(Stored items)
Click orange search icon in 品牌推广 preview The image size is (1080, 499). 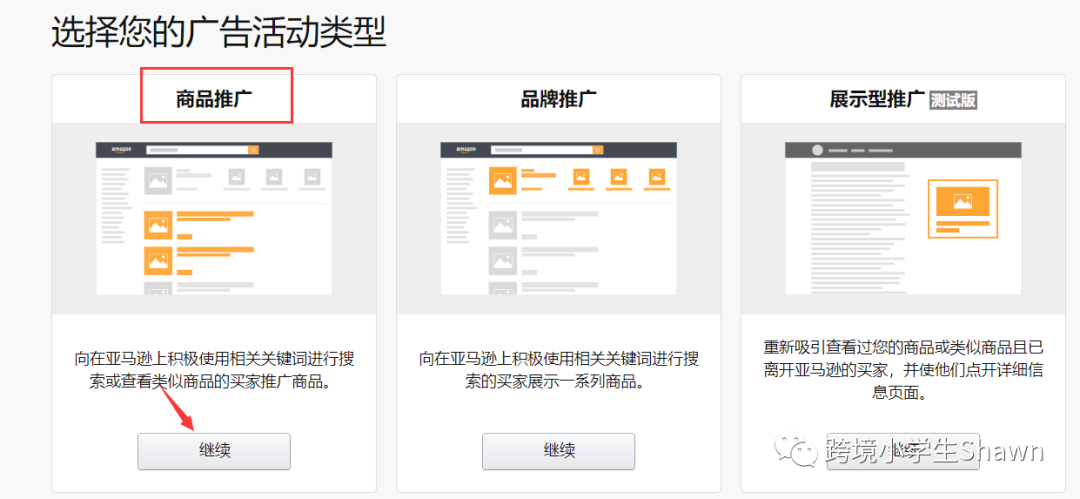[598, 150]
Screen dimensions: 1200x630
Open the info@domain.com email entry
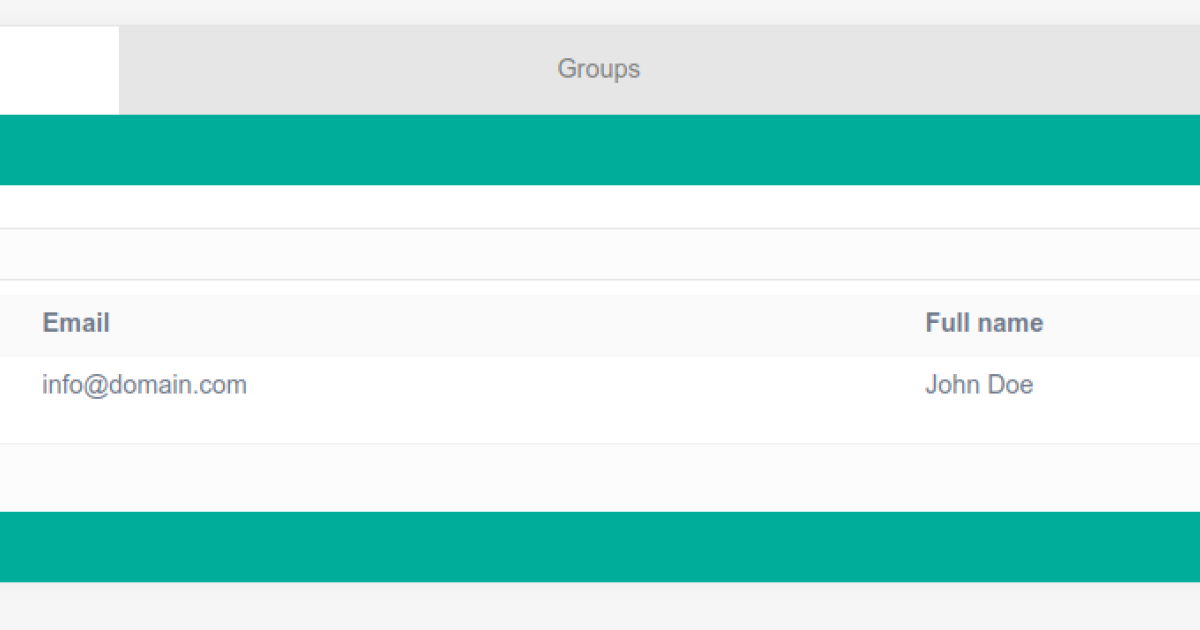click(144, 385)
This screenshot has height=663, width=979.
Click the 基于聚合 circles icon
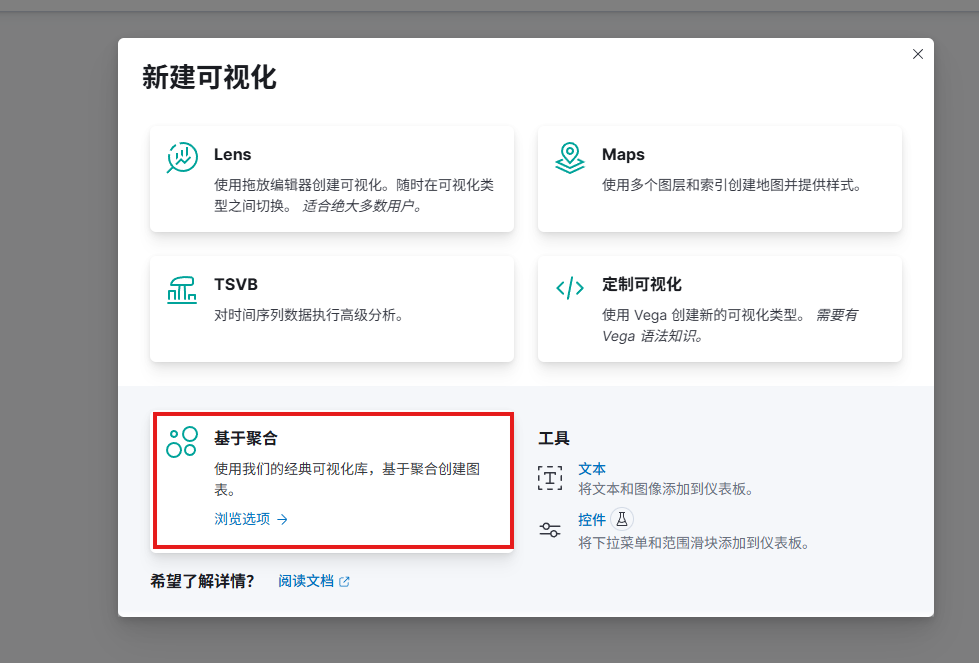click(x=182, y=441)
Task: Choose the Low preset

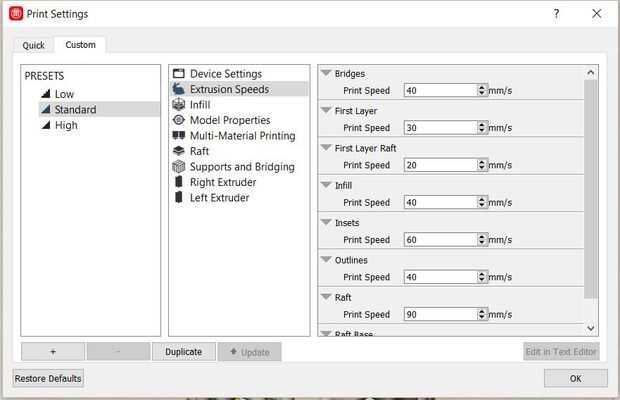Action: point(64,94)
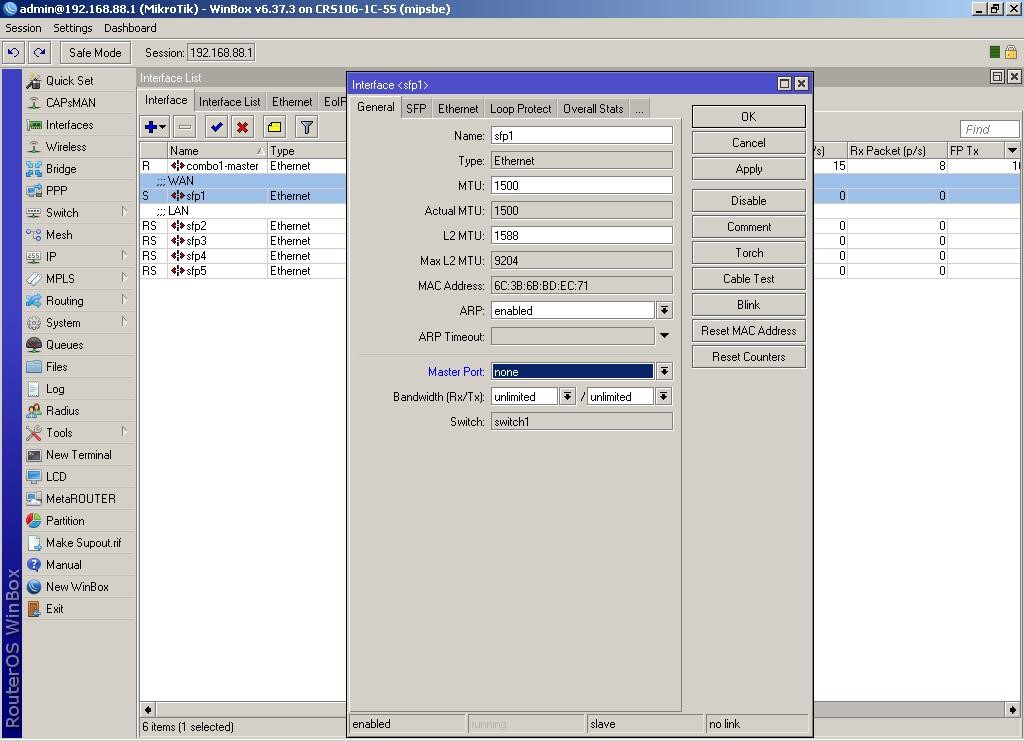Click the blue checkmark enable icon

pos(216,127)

Assignment >>
Beginning with the line where "This screenshot has height=663, width=979." appears, restate word for word every line down to the last one in the data, but keep the pictures out.

Exercise solution >>
This screenshot has height=663, width=979.
Click the 基于聚合 circles icon
click(x=182, y=441)
Task: Choose the Low preset

Action: point(64,94)
Click the blue checkmark enable icon

pos(216,127)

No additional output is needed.